* Exercises to complete *
**A)** List every column heading shown in the `kubectl get run` output in the pull request thread below.
**B)** In the pull request thread below, which file does the state message report as not found?
**C)** Continue the pull request thread about the failed Databricks job run, starting after its last line.

* Passage shown *
________________________________________

Closed stuartleeks closed 4 years ago
Can you please cherry-pick your changes related to #105 and send PR separately?
/azp run
I've rebased this on master and re-tested following the steps outlined in the PR
$ kubectl get run
NAME AGE RUNID STATE
run-sample 2m23s 15 PENDING
After a while, the job is in the error state:
export JOB_ID=15 # taken from kubectl get run output above
curl -H "Authorization: Bearer $DATABRICKS_TOKEN" $DATABRICKS_HOST/api/2.0/jobs/runs/get?run_id=$JOB_ID
{
"job_id": 24,
"run_id": 15,
"number_in_job": 1,
"state": {
"life_cycle_state": "INTERNAL_ERROR",
"result_state": "FAILED",
"state_message": "Library installation failed for library jar: \"dbfs:/my-jar.jar\"\n. Error messages:\njava.lang.Throwable: java.io.FileNotFoundException: dbfs:/my-jar.jar"

________________________________________

* Material shown *
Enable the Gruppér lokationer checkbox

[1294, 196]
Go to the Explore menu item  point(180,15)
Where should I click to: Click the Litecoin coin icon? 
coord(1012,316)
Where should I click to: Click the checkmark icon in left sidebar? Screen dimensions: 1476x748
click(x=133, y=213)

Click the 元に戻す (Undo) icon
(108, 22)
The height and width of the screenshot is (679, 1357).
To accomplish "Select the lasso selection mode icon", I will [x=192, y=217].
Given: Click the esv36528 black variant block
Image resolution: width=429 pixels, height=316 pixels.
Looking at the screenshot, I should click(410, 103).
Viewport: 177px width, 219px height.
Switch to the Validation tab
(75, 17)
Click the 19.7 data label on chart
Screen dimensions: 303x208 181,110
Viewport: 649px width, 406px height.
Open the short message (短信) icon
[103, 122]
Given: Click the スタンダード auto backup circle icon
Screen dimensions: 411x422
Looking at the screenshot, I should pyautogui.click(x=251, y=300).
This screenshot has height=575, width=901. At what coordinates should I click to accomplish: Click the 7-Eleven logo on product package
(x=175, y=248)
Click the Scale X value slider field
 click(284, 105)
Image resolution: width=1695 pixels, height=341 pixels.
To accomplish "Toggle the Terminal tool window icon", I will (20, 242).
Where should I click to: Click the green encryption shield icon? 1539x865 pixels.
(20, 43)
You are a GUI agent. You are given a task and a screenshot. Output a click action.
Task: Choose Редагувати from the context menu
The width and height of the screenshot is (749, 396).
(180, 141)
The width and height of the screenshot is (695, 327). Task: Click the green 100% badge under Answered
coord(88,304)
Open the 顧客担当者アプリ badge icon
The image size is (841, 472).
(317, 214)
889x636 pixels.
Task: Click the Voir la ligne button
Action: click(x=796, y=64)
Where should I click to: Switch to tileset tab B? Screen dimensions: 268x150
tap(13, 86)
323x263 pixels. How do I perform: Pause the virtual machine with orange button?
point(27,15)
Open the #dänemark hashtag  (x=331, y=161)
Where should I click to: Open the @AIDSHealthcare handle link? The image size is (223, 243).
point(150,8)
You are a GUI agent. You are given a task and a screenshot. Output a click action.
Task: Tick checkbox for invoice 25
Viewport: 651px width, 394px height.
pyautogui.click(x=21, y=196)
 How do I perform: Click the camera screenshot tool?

________________________________________

* Per-task answers *
**A)** NAME, AGE, RUNID, STATE

**B)** dbfs:/my-jar.jar

**C)**
},
// rest omitted for brevity
Once the operator has next refreshed the INTERNAL_ERROR
status is reflected in the run status:
$ kubectl get run
NAME AGE RUNID STATE
run-sample 10m 15 INTERNAL_ERROR
Observing the operator logs shows that the status is still being reconciled every 30 seconds.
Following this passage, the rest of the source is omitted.